[Requests]:
**A)** Summarize the essay about the lies published writers tell in two sentences.
**B)** Copy the essay about the lies published writers tell word for word, starting with "In case you" and going on through "to prove it.".
**C)** Carry on the essay about the lies published writers tell from the point where it stops.

[Page]:
.....

Being a writer's a tough
gig. Okay, no, wait: Being a published writer is a tough gig. It's
the difference between sitting around in your house and playing
guitar merely for your own pleasure – or, maybe, the pleasure of a
few friends – and playing on stage in front of an audience. An
audience which may or may not have actual people in it and an
audience which may or may not even be listening. So you go up on
stage and play your heart out and no one responds and you don't
really have any idea of how good you were. It's a tough gig.
Because it's so tough, we've
come up with little lies to tell ourselves to make the seeming
rejection less hurtful, and these lies would be okay if we only told
them to ourselves. The problem is that once we've told them to
ourselves, we start telling them to each other and, when we start
telling them to each other, we inevitably tell them to people who are
just starting out, and those lies can really cause problems for
people who think they're hearing the truth from people who ought to
know it. Then they believe the lies, too.
And that's the real problem:
People don't think they're lies. They believe they're telling each
other the truth, but it's the same as believing that the world is
flat or that man never walked on the moon. Or, you know, that climate
change isn't happening. So you have people that mean well, they
really do, who are telling people, “Hey, you can't sail your ship
off in that direction, because you'll fall off the edge of the
world.” Just because you believe it doesn't make it true.
So let's talk a little math
and science before we go on.
If you think back to your
days in geometry, you might remember these things called postulates.
In case you don't, I'll remind you. A postulate is something, in an
argument (or a math problem), that we accept as a given. Basically,
it is something that is so basic that there is no way to prove it so
we just accept it as fact. The classic example is a
= a. It's pretty clear
that that is true, but, mathematically, there's no way to prove it.

.....

Word and element location data
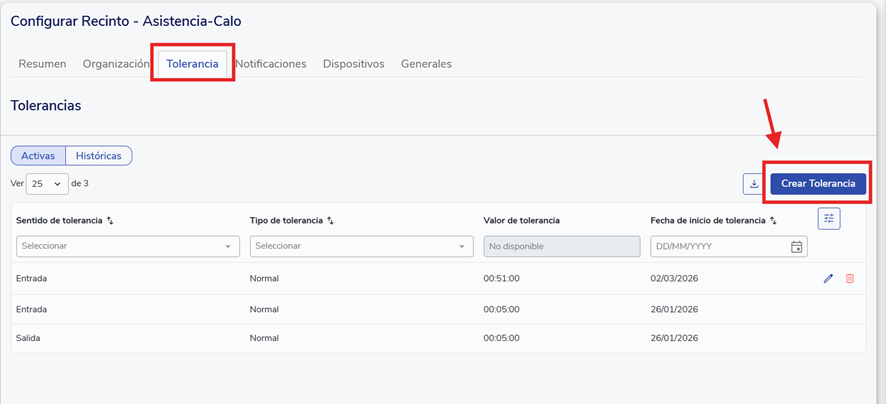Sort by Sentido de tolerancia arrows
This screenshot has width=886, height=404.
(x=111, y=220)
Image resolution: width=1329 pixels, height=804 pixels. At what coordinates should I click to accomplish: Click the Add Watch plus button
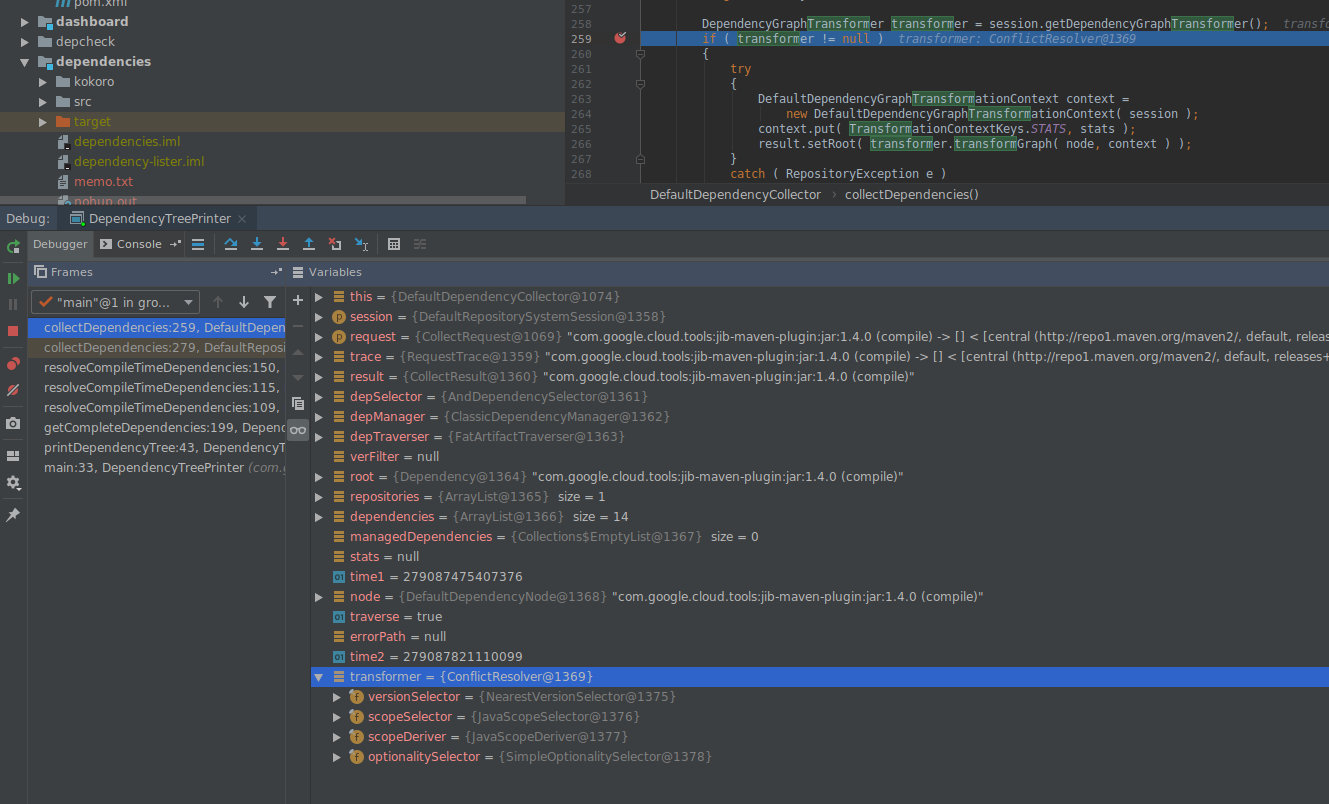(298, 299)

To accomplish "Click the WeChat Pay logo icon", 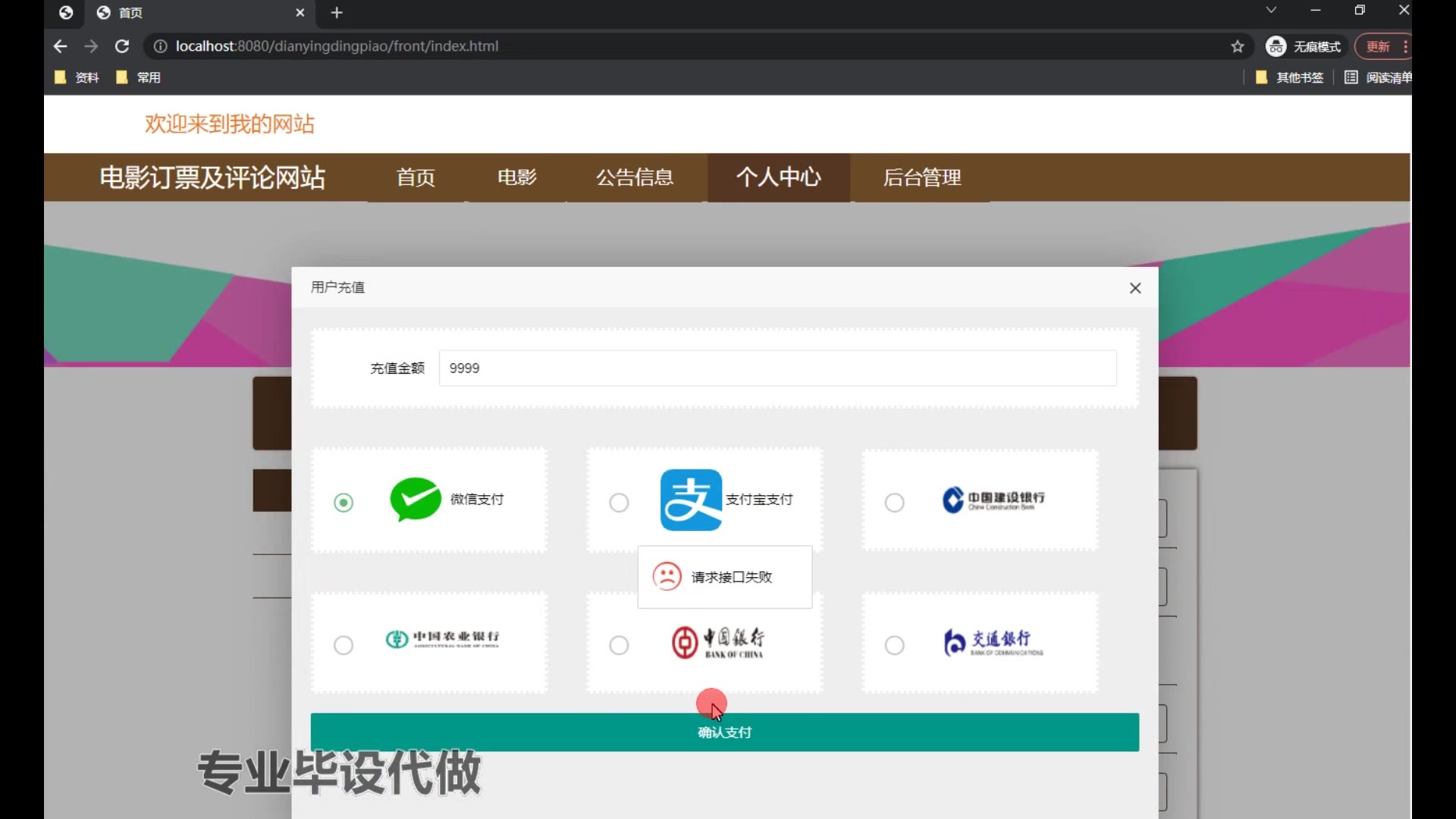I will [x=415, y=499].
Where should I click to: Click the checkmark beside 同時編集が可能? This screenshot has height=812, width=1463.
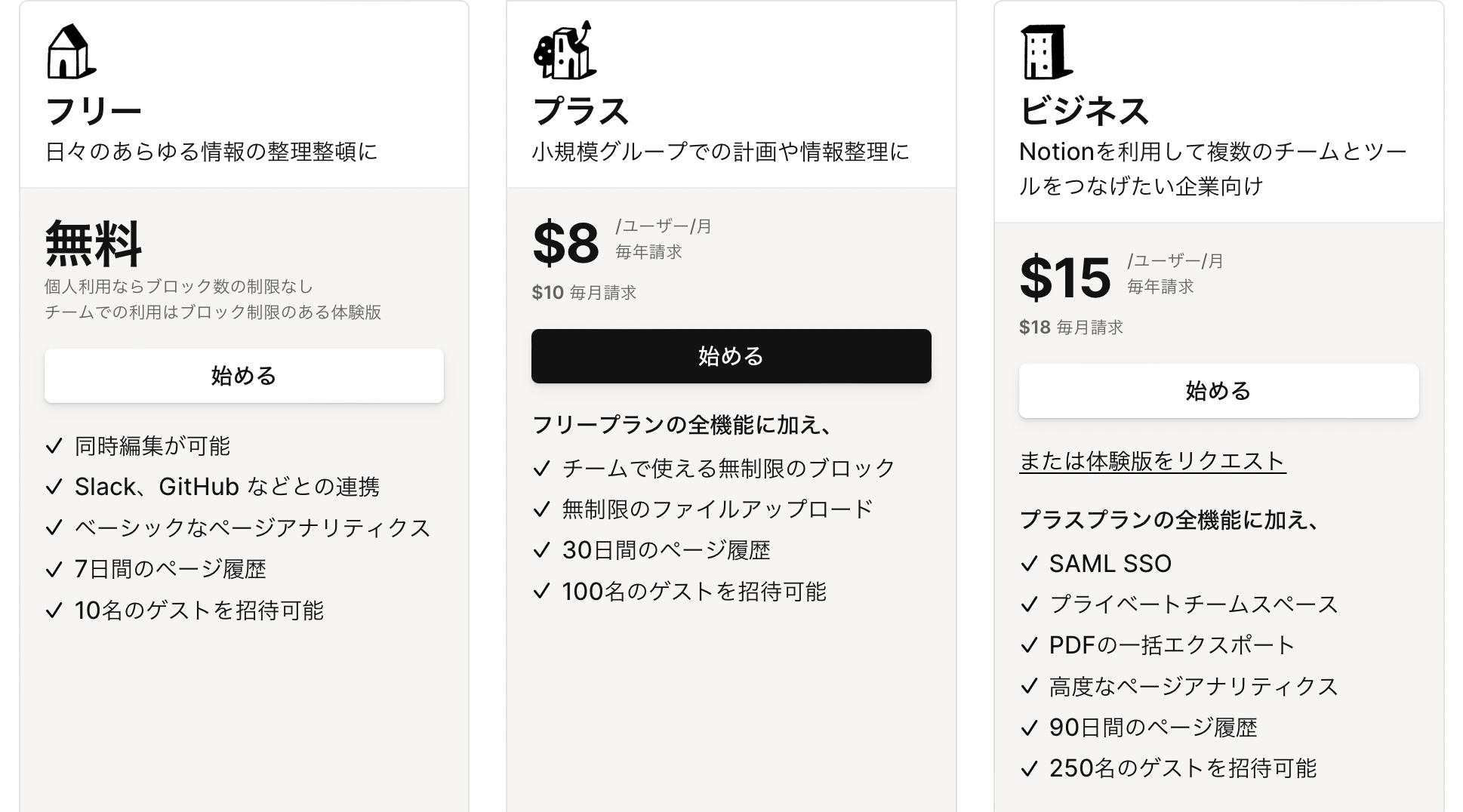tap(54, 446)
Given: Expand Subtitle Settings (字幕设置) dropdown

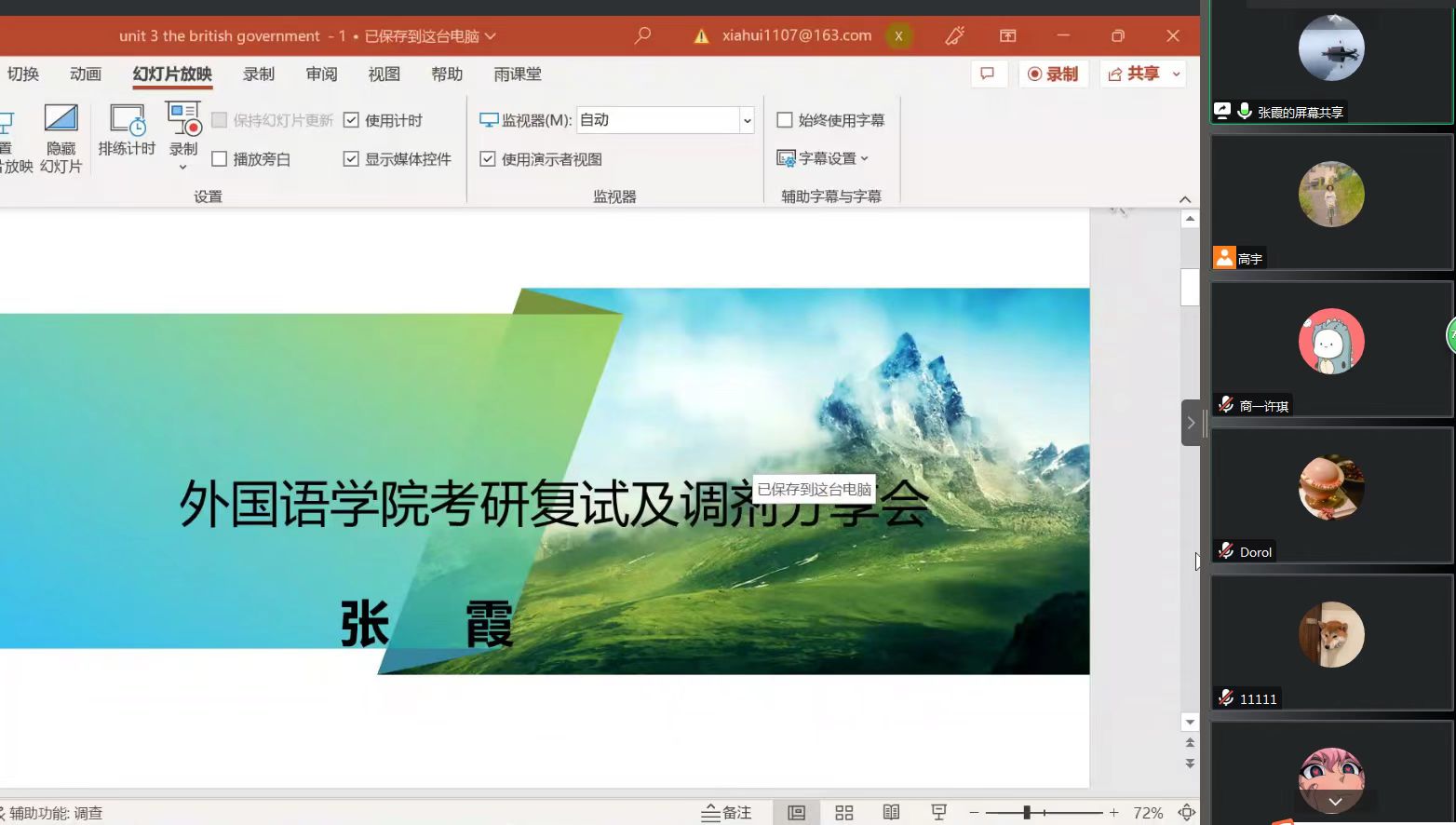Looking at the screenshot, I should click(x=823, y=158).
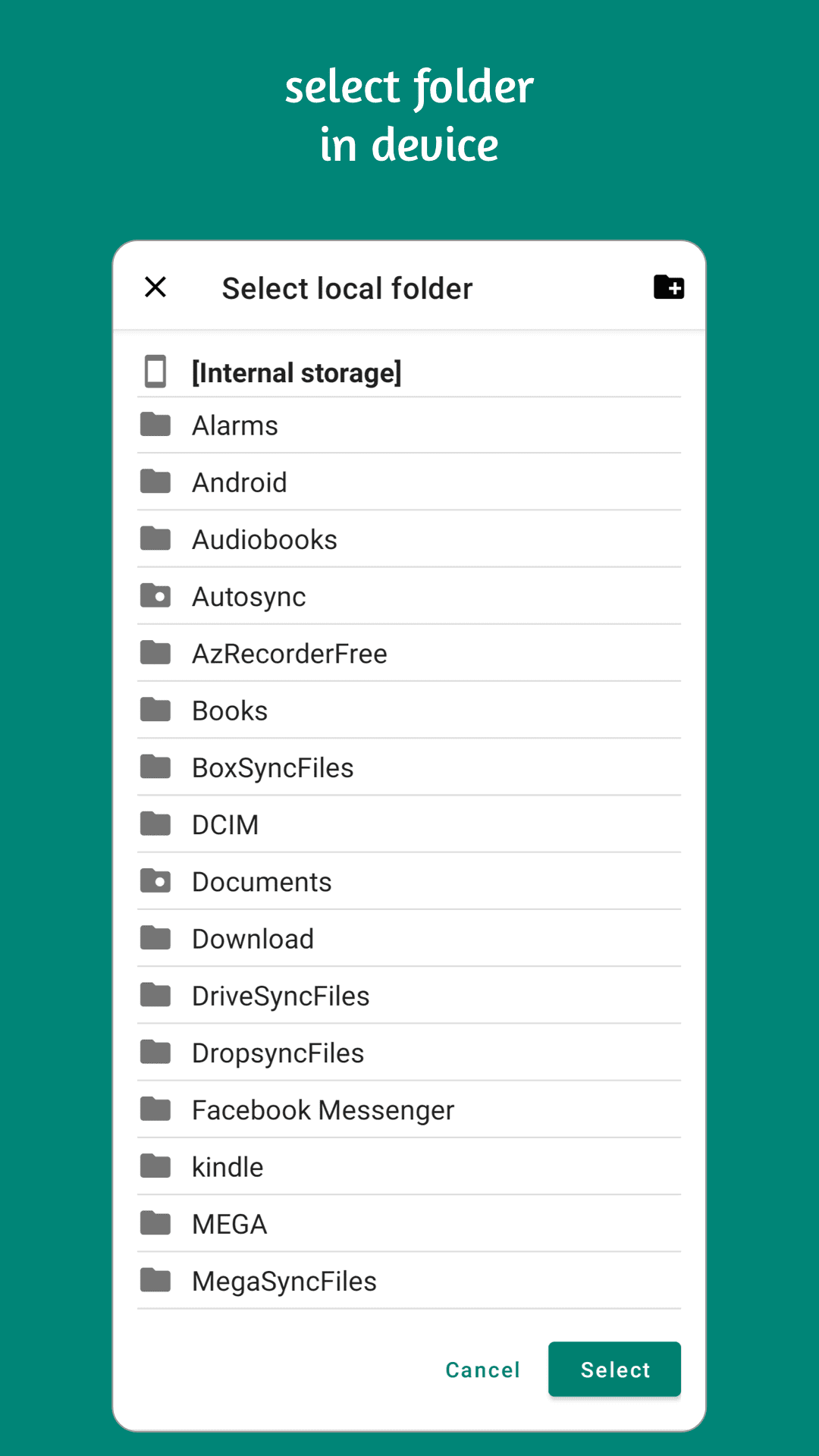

.....

[Final answers]:
**A)** Being a published writer is hard, like playing on stage for an audience that may not respond, so writers tell themselves little lies to ease the rejection and then pass them on to beginners, who believe them. Before going on, the essay turns to math and explains that a postulate is something accepted as a given because it is too basic to prove, as in a = a.

**B)**
In case you don't, I'll remind you. A postulate is something, in an
argument (or a math problem), that we accept as a given. Basically,
it is something that is so basic that there is no way to prove it so
we just accept it as fact. The classic example is a
= a. It's pretty clear
that that is true, but, mathematically, there's no way to prove it.

**C)**
It's like using a word to define itself.
[Which
reminds me of a funny story. This one time at a “Chinese”
restaurant (I say “Chinese” because, clearly, this was not just
Chinese) with some friends and my brother, my brother wanted to know
what curry is (because they had curry chicken, and he'd never seen
curry chicken at a Chinese place), so he asked the waiter, “What's
curry?” First, that question confused the waiter. I mean, it
confused the waiter a lot. We spent more than a few minutes just
explaining the question. Finally, once he understood that my brother
wanted to know what curry is, he responded, “Curry is curry!”
That's the best answer we could get from him. The only answer. a
= a. It was less than helpful.]
The
thing that's so insidious about these lies is that we approach them
as if they are postulates. Or, to use another word, we treat them as
axioms. Un-disputable facts. (Look, I know the word is
“indisputable,” but that doesn't really convey the same meaning.
I'll use the prefixes the way I want to use them, okay? Okay.) This
<thing> is so true that all I need to do is state it and you
have to accept it. Period. “The Earth is flat.” Don't look at me
like that; for centuries, that fact was indisputable.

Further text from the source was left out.